START Working data
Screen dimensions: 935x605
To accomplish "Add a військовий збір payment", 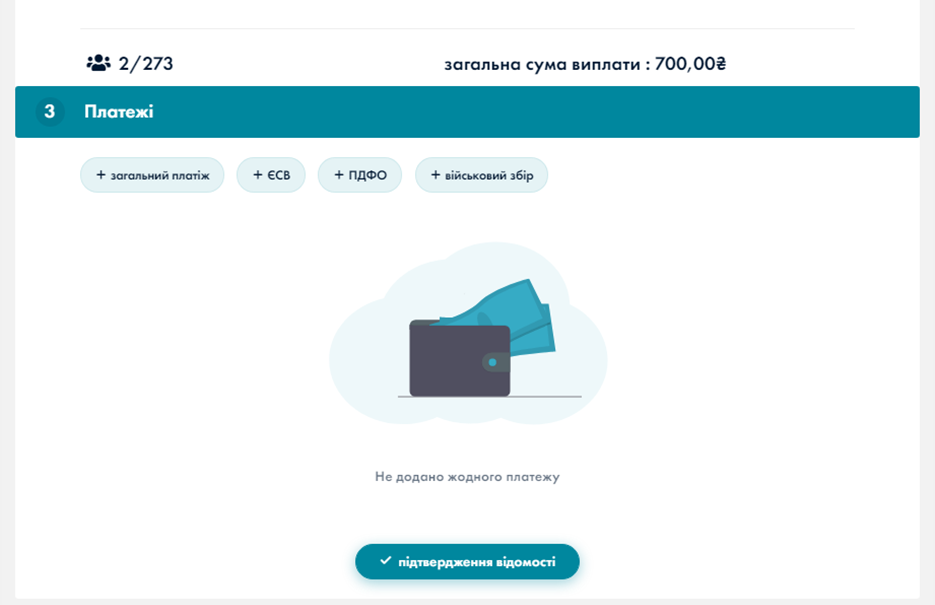I will (482, 175).
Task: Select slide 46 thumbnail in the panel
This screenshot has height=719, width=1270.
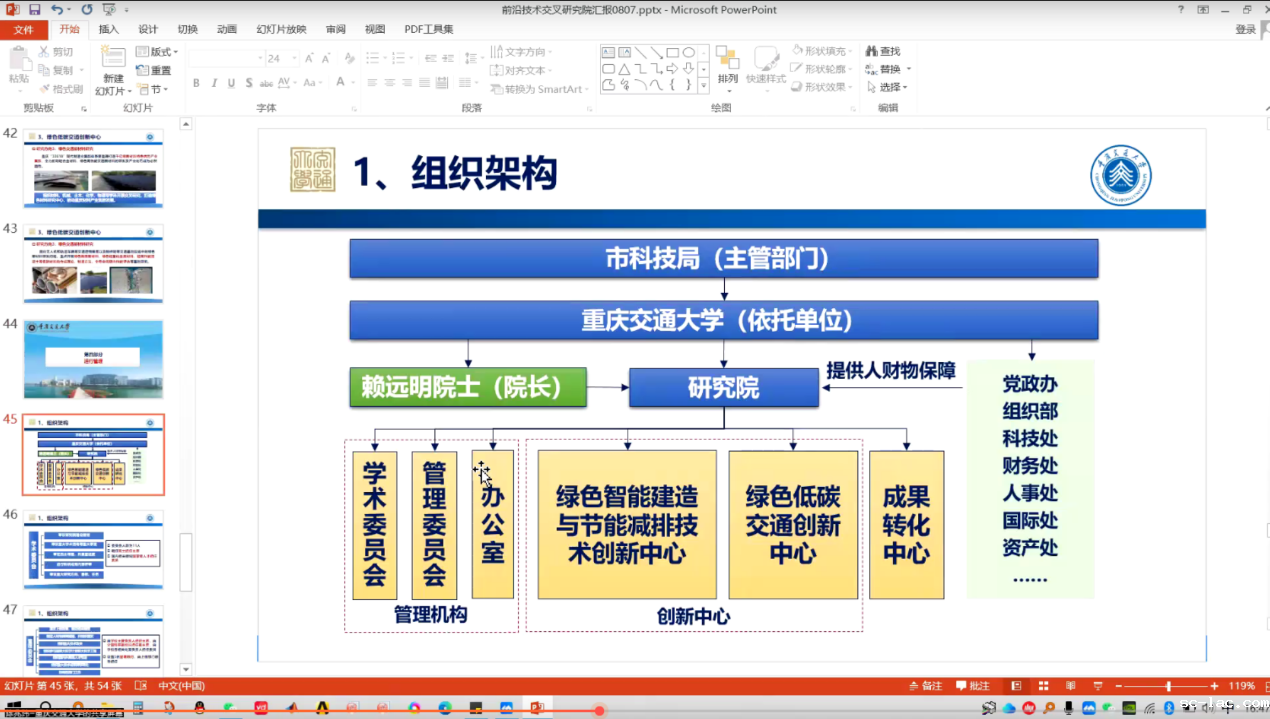Action: 93,549
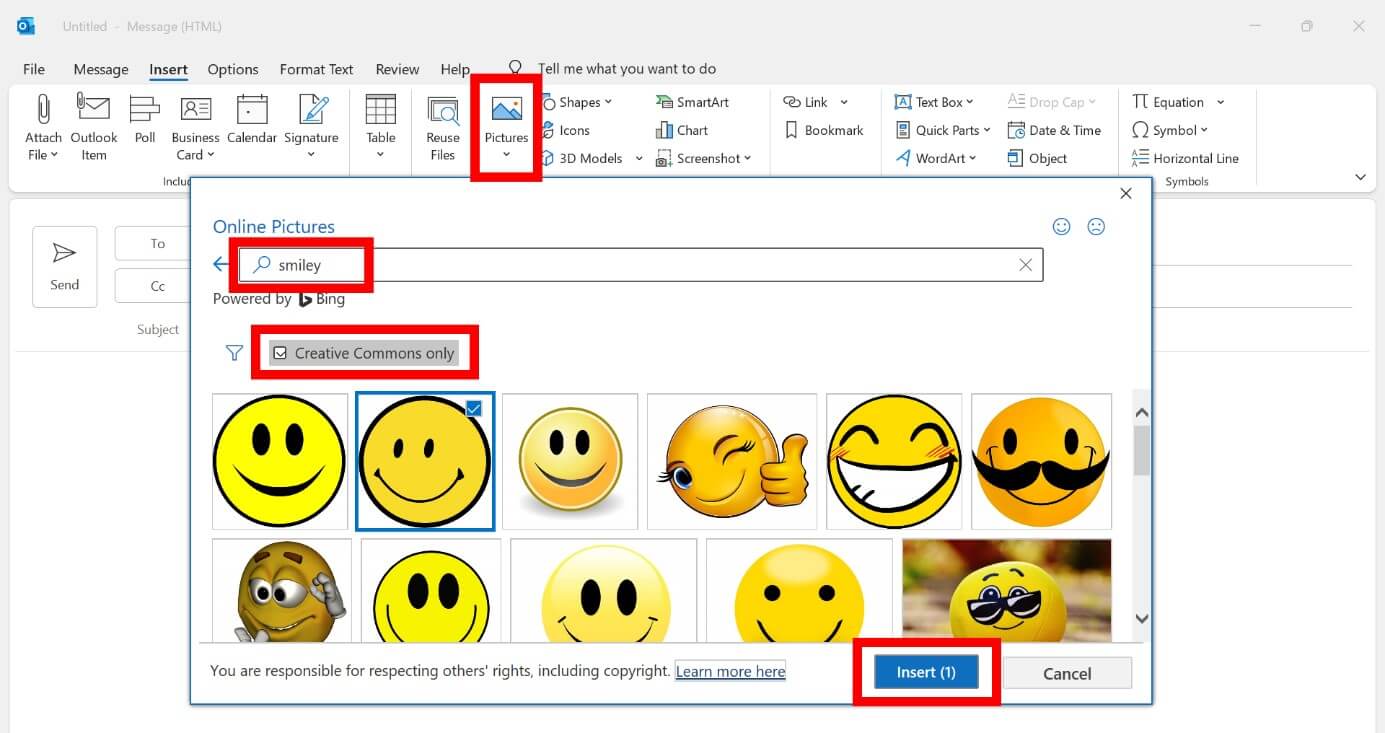1385x733 pixels.
Task: Click the sad face feedback icon
Action: pos(1096,226)
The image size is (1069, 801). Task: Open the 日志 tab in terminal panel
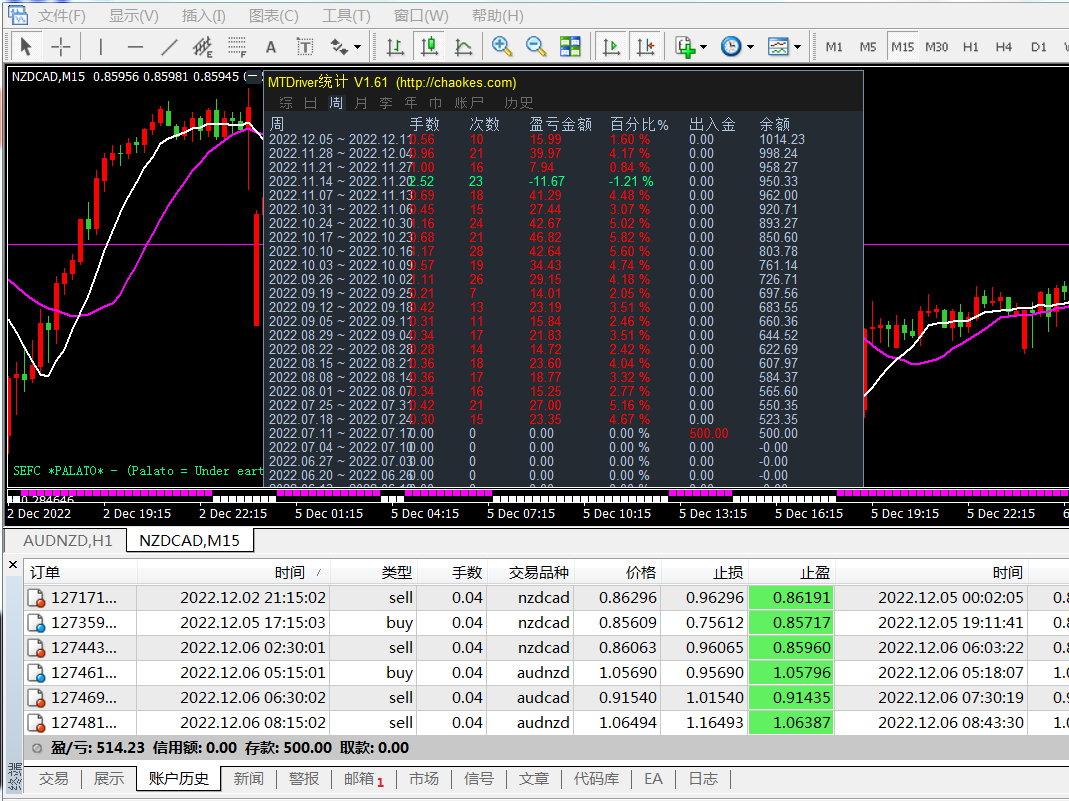click(x=703, y=778)
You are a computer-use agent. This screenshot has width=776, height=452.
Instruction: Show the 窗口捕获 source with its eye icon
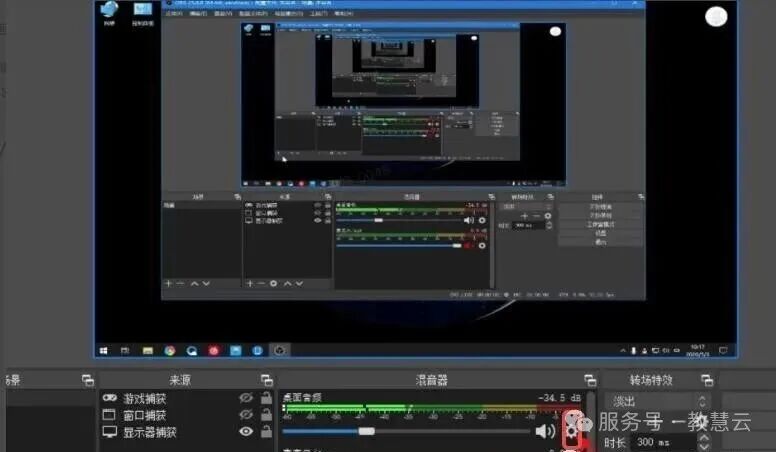[x=246, y=415]
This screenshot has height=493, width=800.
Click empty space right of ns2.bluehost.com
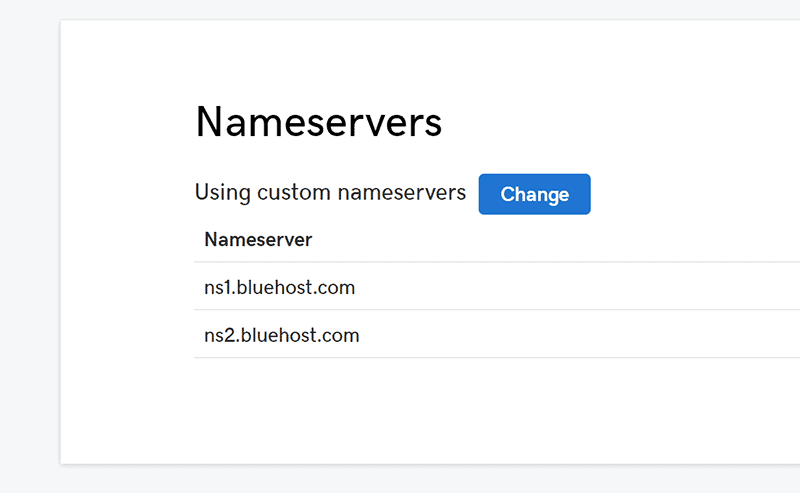click(577, 335)
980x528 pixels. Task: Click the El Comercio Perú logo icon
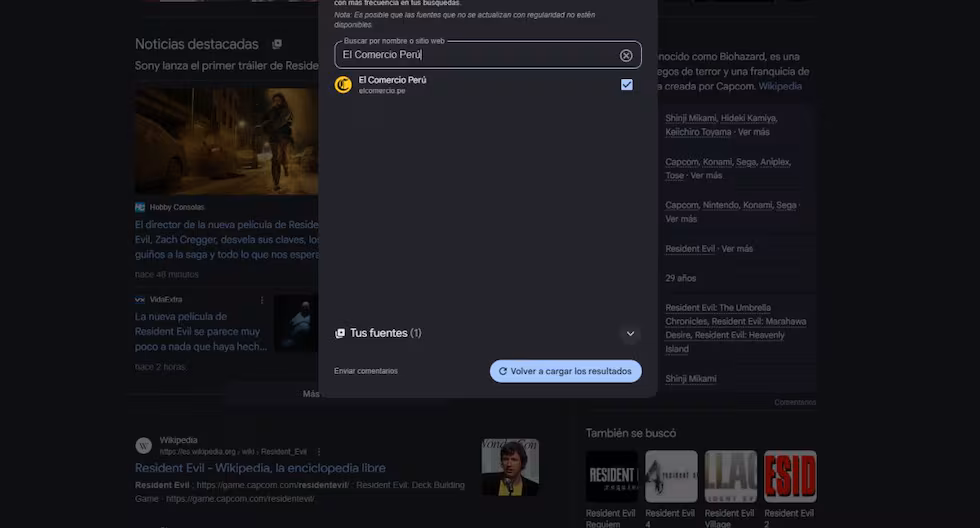(x=343, y=85)
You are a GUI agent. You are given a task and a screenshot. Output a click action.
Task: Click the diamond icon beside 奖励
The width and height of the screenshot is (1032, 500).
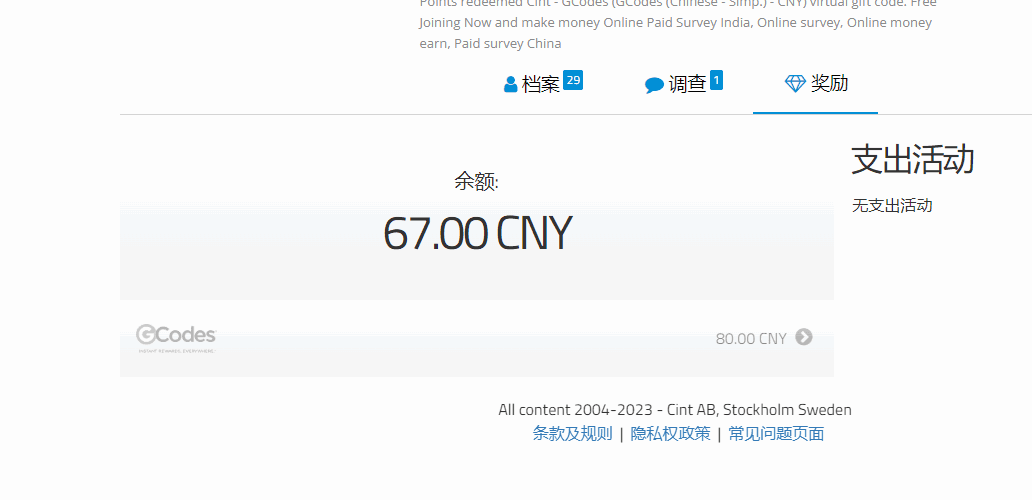pos(795,84)
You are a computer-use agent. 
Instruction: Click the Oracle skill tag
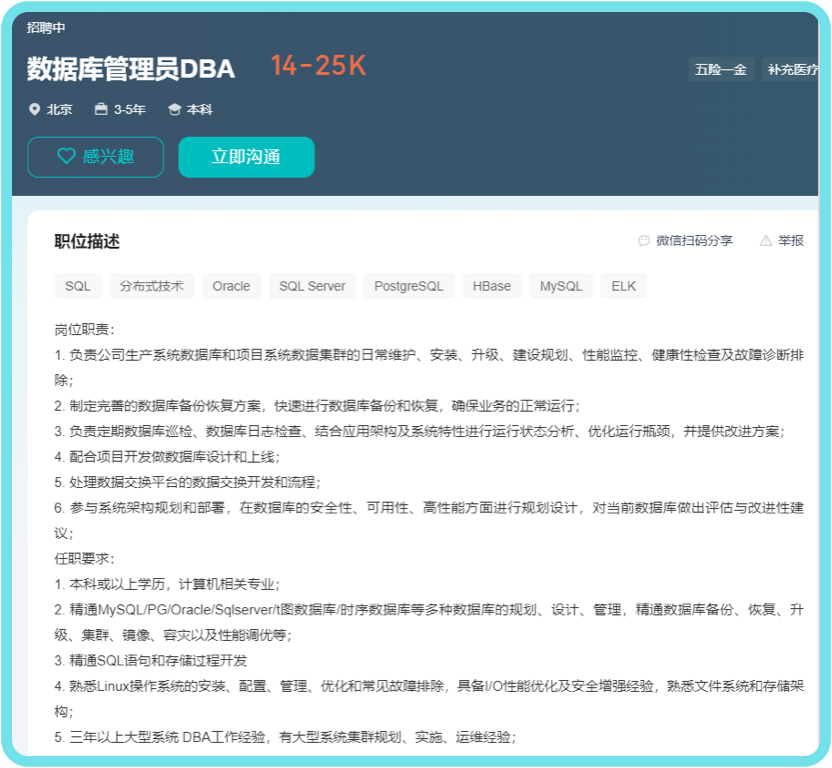click(231, 286)
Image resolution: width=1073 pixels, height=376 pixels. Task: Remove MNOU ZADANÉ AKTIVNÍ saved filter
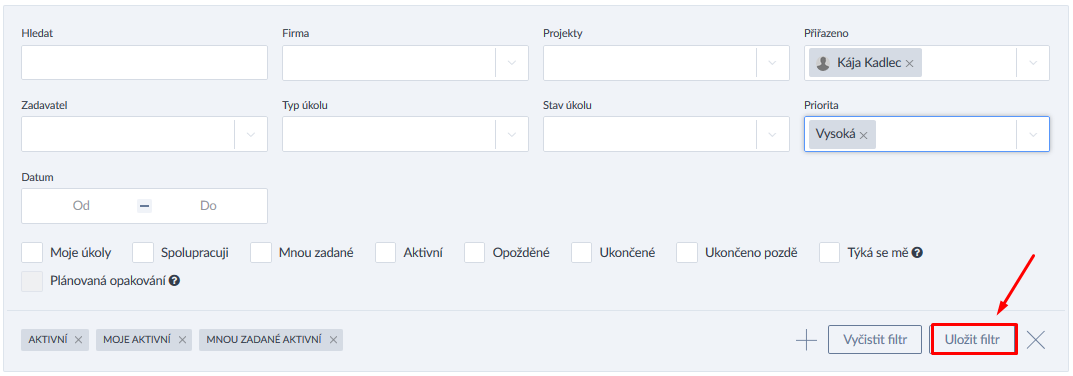point(333,340)
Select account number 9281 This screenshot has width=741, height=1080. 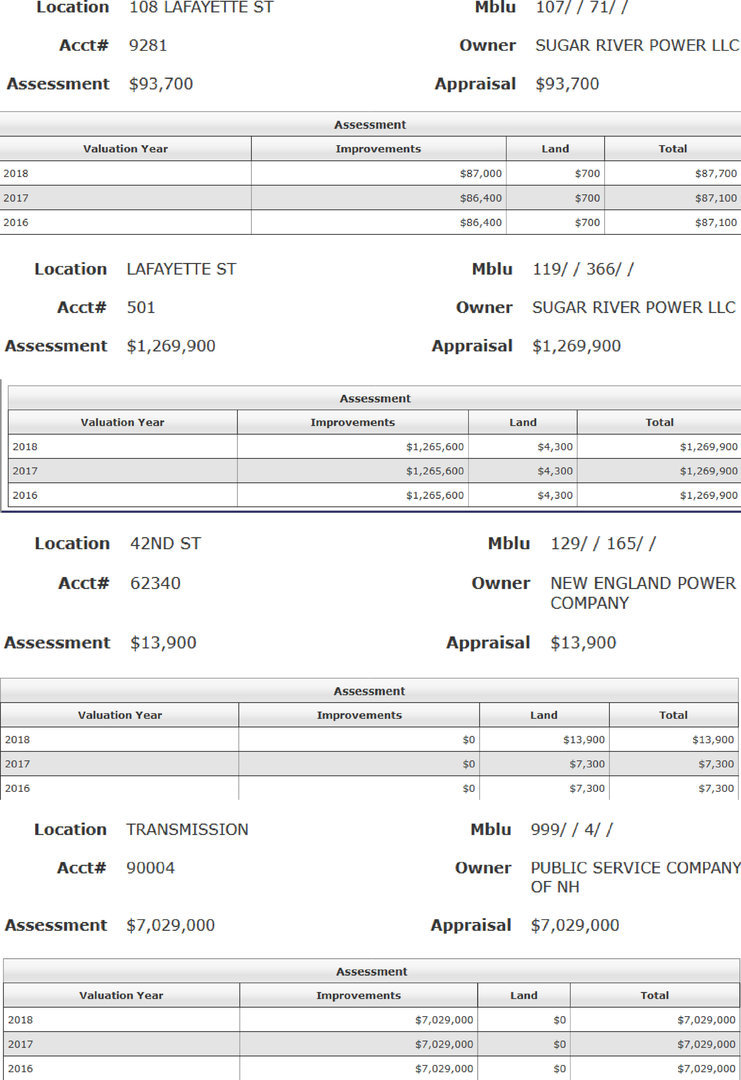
END Working data
◆ **Requirement**
Reproduce verbatim every line starting at the line that holds "Image resolution: width=1073" and ending with the final line of the data; omit the pictures.

◆ **Exercise solution**
Image resolution: width=1073 pixels, height=376 pixels. Task: Remove MNOU ZADANÉ AKTIVNÍ saved filter
point(333,340)
Select account number 9281 This screenshot has width=741, height=1080. 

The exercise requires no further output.